= EXCERPT =
>>>
May 2, 2016 by Jeff Hurt
This is part four of a series on being more future focused in our planning. See part one here, part two here and part three here.
So how do we develop, foster and leverage future focused leadership?
How do we encourage our committees, volunteers, staff and customers to laser focus on what’s next, what’s coming and co-creating a future together? It’s so hard to look ahead when we are often struggling with the past.
Leaders need to look farther out than anyone else. Too often they have a bias toward fiduciary responsibility—stuck in rearview mirror gazing. This causes our organizations to become prisoners of the past.
Encouraging our leaders to provide foresight, oversight, and insight instead of just dilly dallying with daily operations is critical to success. We can foster a culture that embraces future focused leaders equipped with forward thinking insights. Then our organization has the strategic advantage it needs, especially as it plans for extraordinary results.
We can invite our leadership to climb the virtual fire lookout tower. This will provide them the strategic perspective to see what’s next, what’s coming and plan for the future.
As the climb and observe from that virtual tower, they can see any disrupting fires coming their way. And they can scan the horizons for the cool breezes of opportunity.
McKinsey Quarterly authors Christian Casal and Christian Caspar say that the best organization leaders act as sparring partners, effective coaches and curious challengers for their top team, staff and customers. Here are five tips—some amended from Casal and Caspar’s recommendations—to practice future focused foresight.
Challenge your leadership to develop an outside-in-view of the industry or profession. Invite recognized experts and professionals from various fields—technology, economics, learning, science, etc.,—to present at their board meetings. Then ask leaders to connect the dots of society’s backdrop to their field.
<<<
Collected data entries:
>>>
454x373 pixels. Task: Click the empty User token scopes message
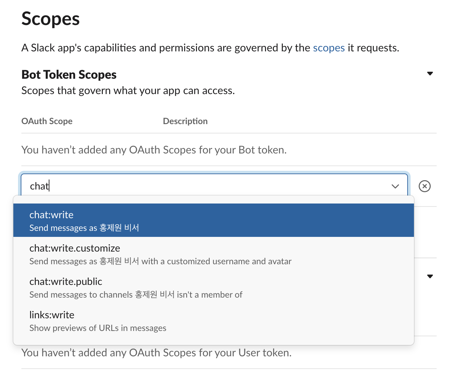coord(156,353)
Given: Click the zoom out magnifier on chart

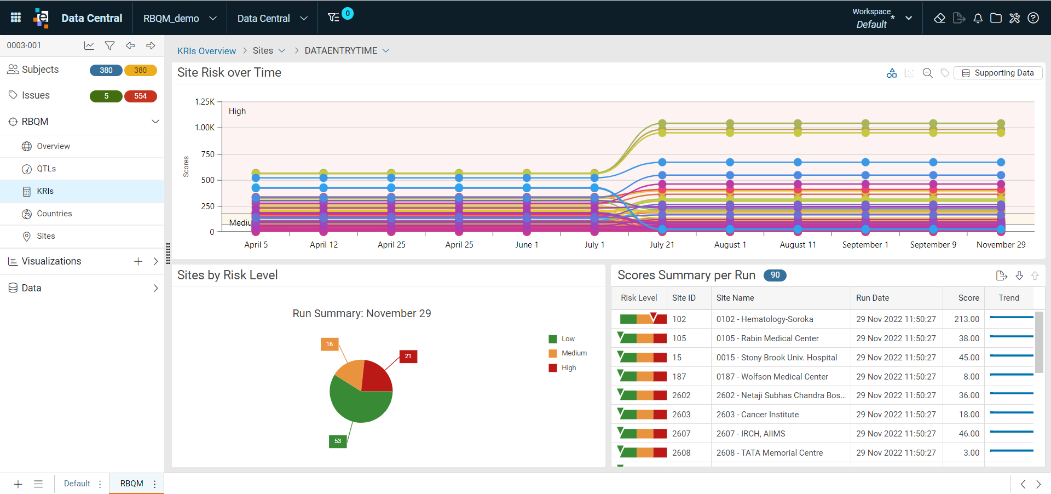Looking at the screenshot, I should coord(927,73).
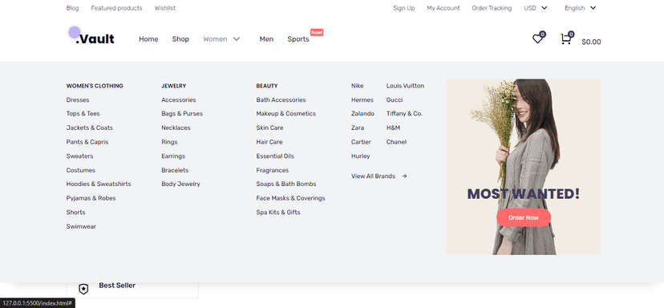Viewport: 664px width, 308px height.
Task: Open the Wishlist link in top bar
Action: click(165, 8)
<<<
= WHAT TO DO =
Can you write out the portion of the post on future focused leadership that opens with the words containing "Encouraging our leaders" and closes with "for extraordinary results."? The rows aren't needed here.

= RESULT =
Encouraging our leaders to provide foresight, oversight, and insight instead of just dilly dallying with daily operations is critical to success. We can foster a culture that embraces future focused leaders equipped with forward thinking insights. Then our organization has the strategic advantage it needs, especially as it plans for extraordinary results.